Pese a este reclamo, la municipalidad ha mostrado labores en Sacupana, Guayo y Araguaimujo centrado en acciones sociales como le entrega de alimentos y limpieza de malezas.
Habitantes del pueblo warao en el Bajo Delta han manifestado su profundo descontento ante lo que califican como una gestión «centralista» por parte de la municipalidad. El reclamo de los waraos del Bajo Delta no es solo por obras estéticas, sino por el respeto a su derecho a una vida digna.
Exigen que la municipalidad de Antonio Díaz, liderada por Javier Arenas (El Gato), presente un plan de atención integral que incluya el envío de cuadrillas y recursos a los sectores más remotos, rompiendo con el ciclo de «maquillaje institucional» limitado a la capital.

La denuncia principal radica en que la inversión y los trabajos de mantenimiento se concentran exclusivamente en Curiapo, la capital del municipio, mientras el resto de las comunidades rurales permanecen en un estado de deterioro que se ha prolongado por más de 20 años.


El contraste del olvido
Mientras las redes oficiales y los informes de la municipalidad muestran una actividad constante de limpieza y reparaciones en Curiapo, la realidad en las parroquias periféricas es drásticamente distinta.

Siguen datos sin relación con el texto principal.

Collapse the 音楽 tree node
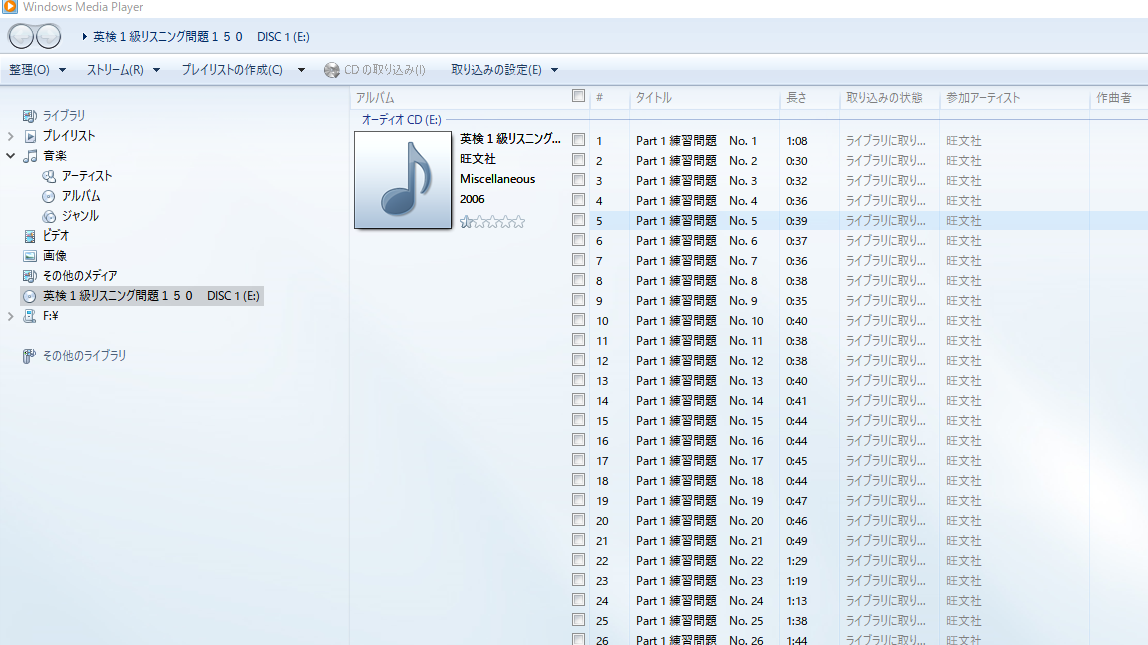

Indígenas waraos de la zona baja han alzado su voz para recordar a las autoridades que la jurisdicción es una de las más extensas y geográficamente complejas del país
“Curiapo no es Antonio Díaz”, sentenció un portavoz de la comunidad, enfatizando que el municipio está compuesto por cientos de asentamientos que no reciben el mismo trato ni atención presupuestaria.
Evidencias en la Parroquia Manuel Renaud
Para sustentar sus reclamos, los denunciantes presentaron un registro fotográfico de las comunidades de Nabasanuka y Jubasujuru, ambas pertenecientes a la parroquia Manuel Renaud. Las imágenes muestran un panorama desolador que contradice el discurso de progreso regional:
Las fotos en Nabasanuka y Jubasujuru, muestran una infraestructura en ruinas, falta de plantas eléctricas operativas y sistemas de tratamiento de agua potable.
Dos décadas de estancamiento
Los habitantes aseguran que las condiciones de vida no han mejorado desde inicios del siglo, a pesar de los constantes cambios de administración.